Osaurus Turns Your Mac Into a Hub for Local and Cloud AI Models

Osaurus Wants to Make Local AI on Mac Easier, Safer, and More Private

As artificial intelligence models become easier to access and increasingly interchangeable, a new wave of startups is focusing on what comes next: the software layer that helps people actually use those models in everyday workflows. One of the more interesting projects in this growing space is Osaurus, an open-source LLM server built specifically for Apple hardware.

Osaurus is designed to let users switch between different AI models, run them locally or through cloud providers, and keep their files, tools, and AI memory on their own machines. For anyone interested in local AI, private AI assistants, or running large language models on a Mac, Osaurus is trying to make the experience more flexible and approachable.

The project began with a different idea. Co-founder Terence Pae had been working on Dinoki, a desktop AI companion he described as an “AI-powered Clippy.” But users kept asking an important question: Why should they pay for an app if they still had to pay separately for AI tokens every time they used it?

That question pushed Pae to explore a different path: running AI locally.

The thinking was simple. A Mac can already access files, browser data, system settings, apps, and personal workflows. If an AI assistant could run on the same machine, it could become a more private and powerful personal assistant without depending entirely on cloud infrastructure.

From that idea, Osaurus began taking shape as an open-source project. Pae built it publicly, adding features, fixing bugs, and expanding its capabilities as more users began experimenting with local AI.

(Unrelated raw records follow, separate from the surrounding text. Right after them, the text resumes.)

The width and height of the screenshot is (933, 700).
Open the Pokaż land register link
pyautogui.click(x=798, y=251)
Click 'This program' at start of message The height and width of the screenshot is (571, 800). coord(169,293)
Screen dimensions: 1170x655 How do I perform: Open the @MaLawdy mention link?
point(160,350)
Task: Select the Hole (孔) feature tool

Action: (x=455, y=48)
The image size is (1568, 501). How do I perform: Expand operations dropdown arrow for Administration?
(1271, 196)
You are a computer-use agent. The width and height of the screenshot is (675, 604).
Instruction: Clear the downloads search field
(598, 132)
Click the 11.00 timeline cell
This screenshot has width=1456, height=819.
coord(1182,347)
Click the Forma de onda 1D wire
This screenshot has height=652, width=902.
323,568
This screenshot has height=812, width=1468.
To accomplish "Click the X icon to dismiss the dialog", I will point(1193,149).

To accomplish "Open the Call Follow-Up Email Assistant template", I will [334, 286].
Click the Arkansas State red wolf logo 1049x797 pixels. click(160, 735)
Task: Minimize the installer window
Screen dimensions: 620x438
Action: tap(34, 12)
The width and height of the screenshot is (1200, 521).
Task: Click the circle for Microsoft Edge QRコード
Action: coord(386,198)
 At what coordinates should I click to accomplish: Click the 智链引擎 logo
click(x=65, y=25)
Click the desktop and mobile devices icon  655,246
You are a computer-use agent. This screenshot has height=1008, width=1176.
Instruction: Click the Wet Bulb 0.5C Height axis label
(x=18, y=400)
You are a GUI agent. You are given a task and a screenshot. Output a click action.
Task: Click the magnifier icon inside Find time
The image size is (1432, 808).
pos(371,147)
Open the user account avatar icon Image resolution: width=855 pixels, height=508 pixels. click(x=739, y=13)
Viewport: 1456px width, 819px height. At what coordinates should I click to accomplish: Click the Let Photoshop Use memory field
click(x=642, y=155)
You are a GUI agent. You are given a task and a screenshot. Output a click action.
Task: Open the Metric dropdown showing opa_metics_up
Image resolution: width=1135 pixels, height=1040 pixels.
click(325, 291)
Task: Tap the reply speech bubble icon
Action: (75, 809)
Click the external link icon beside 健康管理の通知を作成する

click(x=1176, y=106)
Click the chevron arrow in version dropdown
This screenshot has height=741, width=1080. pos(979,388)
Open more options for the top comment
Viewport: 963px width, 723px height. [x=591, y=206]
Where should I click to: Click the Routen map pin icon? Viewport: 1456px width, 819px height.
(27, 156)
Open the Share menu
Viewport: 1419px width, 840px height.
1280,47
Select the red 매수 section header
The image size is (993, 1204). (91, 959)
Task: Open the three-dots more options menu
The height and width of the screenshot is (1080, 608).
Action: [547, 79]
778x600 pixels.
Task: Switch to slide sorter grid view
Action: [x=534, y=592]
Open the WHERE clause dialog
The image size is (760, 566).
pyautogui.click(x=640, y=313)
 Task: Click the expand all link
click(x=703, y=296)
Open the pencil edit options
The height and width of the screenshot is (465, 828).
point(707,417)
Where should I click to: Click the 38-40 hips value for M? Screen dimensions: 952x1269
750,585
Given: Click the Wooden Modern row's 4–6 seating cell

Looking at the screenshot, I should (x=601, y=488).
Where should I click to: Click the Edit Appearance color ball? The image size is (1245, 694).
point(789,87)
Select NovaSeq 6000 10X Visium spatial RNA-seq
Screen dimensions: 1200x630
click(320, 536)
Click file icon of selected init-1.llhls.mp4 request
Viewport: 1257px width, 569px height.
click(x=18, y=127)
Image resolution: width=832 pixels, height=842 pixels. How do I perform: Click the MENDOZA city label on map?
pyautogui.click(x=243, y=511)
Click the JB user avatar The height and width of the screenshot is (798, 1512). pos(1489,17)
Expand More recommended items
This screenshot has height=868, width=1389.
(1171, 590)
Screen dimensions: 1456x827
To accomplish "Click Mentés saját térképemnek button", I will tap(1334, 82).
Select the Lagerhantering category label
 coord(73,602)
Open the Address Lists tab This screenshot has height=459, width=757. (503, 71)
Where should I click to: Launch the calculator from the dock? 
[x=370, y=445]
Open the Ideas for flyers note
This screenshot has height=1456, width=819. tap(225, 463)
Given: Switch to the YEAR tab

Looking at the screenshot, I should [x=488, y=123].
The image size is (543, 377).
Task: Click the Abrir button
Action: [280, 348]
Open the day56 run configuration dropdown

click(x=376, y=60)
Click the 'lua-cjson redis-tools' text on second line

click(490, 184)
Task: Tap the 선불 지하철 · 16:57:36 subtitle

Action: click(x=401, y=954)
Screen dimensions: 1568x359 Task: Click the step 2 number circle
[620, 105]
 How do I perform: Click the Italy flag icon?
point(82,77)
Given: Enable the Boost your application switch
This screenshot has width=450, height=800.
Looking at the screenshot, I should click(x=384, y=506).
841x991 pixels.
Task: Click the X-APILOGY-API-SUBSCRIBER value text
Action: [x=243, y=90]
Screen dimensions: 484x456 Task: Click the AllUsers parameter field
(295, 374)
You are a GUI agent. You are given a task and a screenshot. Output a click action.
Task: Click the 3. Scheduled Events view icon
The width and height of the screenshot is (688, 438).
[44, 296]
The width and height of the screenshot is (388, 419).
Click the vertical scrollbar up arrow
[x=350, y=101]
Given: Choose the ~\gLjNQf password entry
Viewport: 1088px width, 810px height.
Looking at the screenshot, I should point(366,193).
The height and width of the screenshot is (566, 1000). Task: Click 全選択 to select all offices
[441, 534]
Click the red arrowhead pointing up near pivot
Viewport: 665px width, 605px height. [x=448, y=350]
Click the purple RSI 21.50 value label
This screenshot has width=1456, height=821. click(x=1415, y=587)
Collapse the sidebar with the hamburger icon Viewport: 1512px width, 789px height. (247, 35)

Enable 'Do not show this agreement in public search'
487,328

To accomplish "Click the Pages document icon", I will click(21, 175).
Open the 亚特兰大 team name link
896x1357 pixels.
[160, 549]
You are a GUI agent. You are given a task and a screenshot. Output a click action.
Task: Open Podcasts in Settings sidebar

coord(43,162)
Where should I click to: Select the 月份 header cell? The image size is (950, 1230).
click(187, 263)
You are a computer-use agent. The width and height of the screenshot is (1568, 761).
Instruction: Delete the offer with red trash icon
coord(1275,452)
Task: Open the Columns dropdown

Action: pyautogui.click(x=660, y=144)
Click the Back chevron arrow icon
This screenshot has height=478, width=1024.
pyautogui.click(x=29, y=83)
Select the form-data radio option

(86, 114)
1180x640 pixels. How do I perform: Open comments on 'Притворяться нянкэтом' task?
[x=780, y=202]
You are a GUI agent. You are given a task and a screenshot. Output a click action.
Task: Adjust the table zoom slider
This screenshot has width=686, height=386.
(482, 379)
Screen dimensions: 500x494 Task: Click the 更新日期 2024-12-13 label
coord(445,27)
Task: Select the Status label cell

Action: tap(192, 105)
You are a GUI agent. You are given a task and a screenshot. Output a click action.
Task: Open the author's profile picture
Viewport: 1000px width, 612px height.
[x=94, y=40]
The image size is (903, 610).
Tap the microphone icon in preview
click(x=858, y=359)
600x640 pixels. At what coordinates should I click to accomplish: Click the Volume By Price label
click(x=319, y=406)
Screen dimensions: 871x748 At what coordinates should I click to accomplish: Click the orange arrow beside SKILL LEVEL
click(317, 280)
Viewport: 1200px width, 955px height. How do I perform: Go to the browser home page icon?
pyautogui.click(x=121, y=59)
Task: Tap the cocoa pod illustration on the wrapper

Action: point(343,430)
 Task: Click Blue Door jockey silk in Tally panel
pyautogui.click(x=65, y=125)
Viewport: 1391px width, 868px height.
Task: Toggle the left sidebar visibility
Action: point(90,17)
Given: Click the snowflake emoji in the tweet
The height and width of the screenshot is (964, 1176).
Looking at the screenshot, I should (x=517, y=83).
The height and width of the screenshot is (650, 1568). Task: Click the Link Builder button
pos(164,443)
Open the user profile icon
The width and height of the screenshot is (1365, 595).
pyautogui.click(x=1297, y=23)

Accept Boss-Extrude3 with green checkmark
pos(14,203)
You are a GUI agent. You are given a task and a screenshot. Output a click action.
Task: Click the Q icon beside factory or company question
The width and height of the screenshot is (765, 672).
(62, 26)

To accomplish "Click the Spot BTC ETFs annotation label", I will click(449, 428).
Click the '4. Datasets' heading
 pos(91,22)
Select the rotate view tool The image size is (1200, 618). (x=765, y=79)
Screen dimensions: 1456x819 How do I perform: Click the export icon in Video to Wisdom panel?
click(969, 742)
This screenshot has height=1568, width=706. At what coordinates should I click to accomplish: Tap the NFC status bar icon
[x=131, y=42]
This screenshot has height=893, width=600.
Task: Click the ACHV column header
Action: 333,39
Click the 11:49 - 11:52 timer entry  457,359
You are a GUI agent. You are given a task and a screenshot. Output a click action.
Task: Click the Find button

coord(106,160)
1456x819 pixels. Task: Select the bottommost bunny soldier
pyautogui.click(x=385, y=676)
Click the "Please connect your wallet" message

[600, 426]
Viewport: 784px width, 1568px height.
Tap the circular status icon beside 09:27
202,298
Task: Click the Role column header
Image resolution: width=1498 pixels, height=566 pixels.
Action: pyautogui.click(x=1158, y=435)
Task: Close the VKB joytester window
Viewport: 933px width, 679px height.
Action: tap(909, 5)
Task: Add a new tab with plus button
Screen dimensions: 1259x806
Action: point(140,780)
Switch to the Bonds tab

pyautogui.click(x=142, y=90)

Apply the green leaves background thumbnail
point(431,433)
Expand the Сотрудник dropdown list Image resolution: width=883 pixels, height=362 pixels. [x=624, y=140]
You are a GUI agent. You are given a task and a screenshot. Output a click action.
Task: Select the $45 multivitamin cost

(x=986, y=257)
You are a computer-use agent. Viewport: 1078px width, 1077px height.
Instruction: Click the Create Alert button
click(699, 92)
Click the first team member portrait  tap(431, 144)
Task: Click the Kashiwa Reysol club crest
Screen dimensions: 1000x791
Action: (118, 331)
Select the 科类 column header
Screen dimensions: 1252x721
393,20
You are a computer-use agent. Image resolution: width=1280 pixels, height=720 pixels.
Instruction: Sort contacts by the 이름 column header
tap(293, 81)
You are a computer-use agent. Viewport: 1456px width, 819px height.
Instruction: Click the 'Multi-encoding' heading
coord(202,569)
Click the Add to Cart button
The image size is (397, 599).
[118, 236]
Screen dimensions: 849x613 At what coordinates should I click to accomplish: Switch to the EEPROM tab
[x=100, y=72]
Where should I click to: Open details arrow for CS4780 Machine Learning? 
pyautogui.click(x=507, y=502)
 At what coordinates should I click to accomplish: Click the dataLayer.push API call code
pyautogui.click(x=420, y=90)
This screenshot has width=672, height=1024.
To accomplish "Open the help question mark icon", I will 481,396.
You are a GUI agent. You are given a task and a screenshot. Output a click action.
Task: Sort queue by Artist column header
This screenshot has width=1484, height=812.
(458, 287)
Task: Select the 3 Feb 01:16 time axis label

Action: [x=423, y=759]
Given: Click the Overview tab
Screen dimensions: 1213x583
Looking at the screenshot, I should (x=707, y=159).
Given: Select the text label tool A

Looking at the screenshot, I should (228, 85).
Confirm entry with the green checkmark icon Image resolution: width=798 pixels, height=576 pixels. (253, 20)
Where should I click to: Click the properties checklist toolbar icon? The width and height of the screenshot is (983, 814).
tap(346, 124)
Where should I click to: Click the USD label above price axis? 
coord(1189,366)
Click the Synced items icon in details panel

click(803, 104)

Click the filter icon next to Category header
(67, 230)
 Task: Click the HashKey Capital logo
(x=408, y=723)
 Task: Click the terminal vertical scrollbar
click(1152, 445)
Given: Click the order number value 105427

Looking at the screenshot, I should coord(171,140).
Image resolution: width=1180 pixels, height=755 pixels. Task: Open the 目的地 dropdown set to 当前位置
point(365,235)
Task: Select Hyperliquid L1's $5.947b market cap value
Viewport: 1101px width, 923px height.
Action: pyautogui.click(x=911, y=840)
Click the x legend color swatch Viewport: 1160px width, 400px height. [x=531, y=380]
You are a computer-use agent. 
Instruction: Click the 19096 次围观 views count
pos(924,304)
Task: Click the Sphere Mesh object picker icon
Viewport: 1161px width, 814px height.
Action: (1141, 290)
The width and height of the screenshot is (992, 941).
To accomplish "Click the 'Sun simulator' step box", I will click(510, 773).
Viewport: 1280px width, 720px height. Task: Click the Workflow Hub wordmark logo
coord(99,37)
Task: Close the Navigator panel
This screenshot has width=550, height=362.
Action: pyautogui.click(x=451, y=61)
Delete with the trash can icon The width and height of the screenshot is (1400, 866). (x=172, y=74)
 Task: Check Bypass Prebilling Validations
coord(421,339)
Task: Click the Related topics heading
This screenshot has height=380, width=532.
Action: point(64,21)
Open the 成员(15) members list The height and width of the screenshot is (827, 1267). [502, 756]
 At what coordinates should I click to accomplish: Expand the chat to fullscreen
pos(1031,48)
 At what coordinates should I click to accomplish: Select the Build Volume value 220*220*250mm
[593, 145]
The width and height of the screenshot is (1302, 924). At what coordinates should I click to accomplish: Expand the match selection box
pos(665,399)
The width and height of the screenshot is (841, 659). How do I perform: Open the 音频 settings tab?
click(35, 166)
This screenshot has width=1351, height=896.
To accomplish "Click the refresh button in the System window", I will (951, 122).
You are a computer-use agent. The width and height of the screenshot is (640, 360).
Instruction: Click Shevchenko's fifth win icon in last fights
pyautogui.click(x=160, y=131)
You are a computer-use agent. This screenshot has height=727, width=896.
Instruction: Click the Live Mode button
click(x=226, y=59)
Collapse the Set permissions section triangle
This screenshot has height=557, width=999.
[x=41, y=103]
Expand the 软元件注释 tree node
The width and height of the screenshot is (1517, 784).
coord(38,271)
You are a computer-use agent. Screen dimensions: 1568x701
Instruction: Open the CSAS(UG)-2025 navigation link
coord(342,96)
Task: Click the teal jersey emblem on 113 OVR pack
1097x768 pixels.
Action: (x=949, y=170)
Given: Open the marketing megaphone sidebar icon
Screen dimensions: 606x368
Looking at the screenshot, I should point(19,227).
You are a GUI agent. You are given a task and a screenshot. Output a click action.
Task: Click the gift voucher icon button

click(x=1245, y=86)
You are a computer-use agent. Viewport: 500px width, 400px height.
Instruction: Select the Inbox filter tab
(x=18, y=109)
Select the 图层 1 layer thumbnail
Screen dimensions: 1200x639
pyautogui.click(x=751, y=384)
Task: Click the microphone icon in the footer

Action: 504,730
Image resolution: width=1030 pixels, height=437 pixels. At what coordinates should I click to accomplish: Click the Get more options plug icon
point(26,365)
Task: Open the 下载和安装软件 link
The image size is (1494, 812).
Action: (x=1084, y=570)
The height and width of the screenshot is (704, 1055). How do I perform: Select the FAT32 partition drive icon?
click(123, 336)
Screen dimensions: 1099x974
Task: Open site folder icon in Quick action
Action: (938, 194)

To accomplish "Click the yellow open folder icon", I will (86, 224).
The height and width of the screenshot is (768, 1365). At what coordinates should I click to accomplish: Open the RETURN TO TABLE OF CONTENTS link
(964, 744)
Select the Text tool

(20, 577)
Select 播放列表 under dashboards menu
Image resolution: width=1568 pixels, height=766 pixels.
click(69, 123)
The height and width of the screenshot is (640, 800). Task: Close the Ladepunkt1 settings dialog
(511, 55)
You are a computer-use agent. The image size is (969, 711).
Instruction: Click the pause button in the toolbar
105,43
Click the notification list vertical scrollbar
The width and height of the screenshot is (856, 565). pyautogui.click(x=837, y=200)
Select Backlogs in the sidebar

Today, Osaurus works as a flexible control layer for AI models. Users can connect it to local models running on their own hardware or to cloud-based services such as OpenAI, Anthropic, Gemini, xAI/Grok, Venice AI, OpenRouter, Ollama, and LM Studio. The key difference is that users are not locked into one model or one provider.

That flexibility matters because different AI models are good at different tasks. One model may be better for coding, another for reasoning, another for writing, and another for handling local tools. Osaurus lets users choose the right model for the job while keeping important parts of the AI experience, such as files, tools, and memory, under their own control.

In practical terms, Osaurus acts as a harness for AI. It connects multiple models, tools, and workflows through a single interface. While similar concepts often appeal mainly to developers comfortable with command-line tools, Osaurus is aiming for a more consumer-friendly experience. The goal is to make local AI on Mac feel less like a technical experiment and more like a usable everyday assistant.

Security is also a major part of the pitch. Giving an AI assistant access to files, browser tools, and system functions can create obvious risks. Osaurus addresses that concern by running processes inside a hardware-isolated virtual sandbox. This limits what the AI can touch and helps protect the rest of the computer and user data.

Local AI still has challenges. Running large language models directly on a personal computer is demanding, and performance depends heavily on hardware. According to Pae, users should have at least 64 GB of RAM to run local models comfortably. For larger models such as DeepSeek V4, around 128 GB of RAM is recommended.

Even so, Pae believes the hardware requirements for local AI will improve over time. He points to the rapid gains in “intelligence per watt,” a key measure for on-device AI performance. Local models that struggled to complete basic sentences not long ago can now use tools, write code, access browsers, and perform far more complex tasks.

Osaurus already supports a wide range of models, including MiniMax M2.5, Gemma 4, Qwen3.6, GPT-OSS, Llama, DeepSeek V4, and others. It also supports Apple’s on-device foundation models and Liquid AI’s LFM family of on-device models.

The platform is also a full MCP server, meaning any client compatible with the Model Context Protocol can access connected tools. Osaurus includes more than 20 native plugins, covering Mail, Calendar, Vision, macOS Use, spreadsheets, presentations, browser access, music, Git, filesystem tools, search, fetch, and more. A more recent update added voice capabilities, bringing it closer to the idea of a true personal AI assistant for Mac users.

Interest in the project has been growing. Since launching nearly a year ago, Osaurus has reportedly been downloaded more than 112,000 times.

The company’s founders, including Terence Pae and Sam Yoo, are currently participating in the New York-based startup accelerator Alliance. They are also considering future opportunities for business use, especially in industries where privacy is critical. Legal firms, healthcare organizations, and other privacy-sensitive businesses could benefit from running local LLMs on their own hardware instead of sending sensitive information to external AI servers.

That vision could become more important as demand for AI infrastructure continues to rise. Cloud AI providers are building more data centers to keep up with usage, but Osaurus is betting that local AI will become a serious alternative for some users and organizations.

Instead of depending entirely on remote infrastructure, businesses could run powerful AI systems on-premises using machines such as a Mac Studio. That approach could reduce dependence on data centers, lower power usage for certain workloads, and give users more control over privacy and security.

Osaurus is still part of an early and fast-changing local AI market, but its direction is clear. It wants to make running AI on personal hardware easier, safer, and more useful. As local models become more capable and efficient, tools like Osaurus could play a major role in how people use AI on their own devices.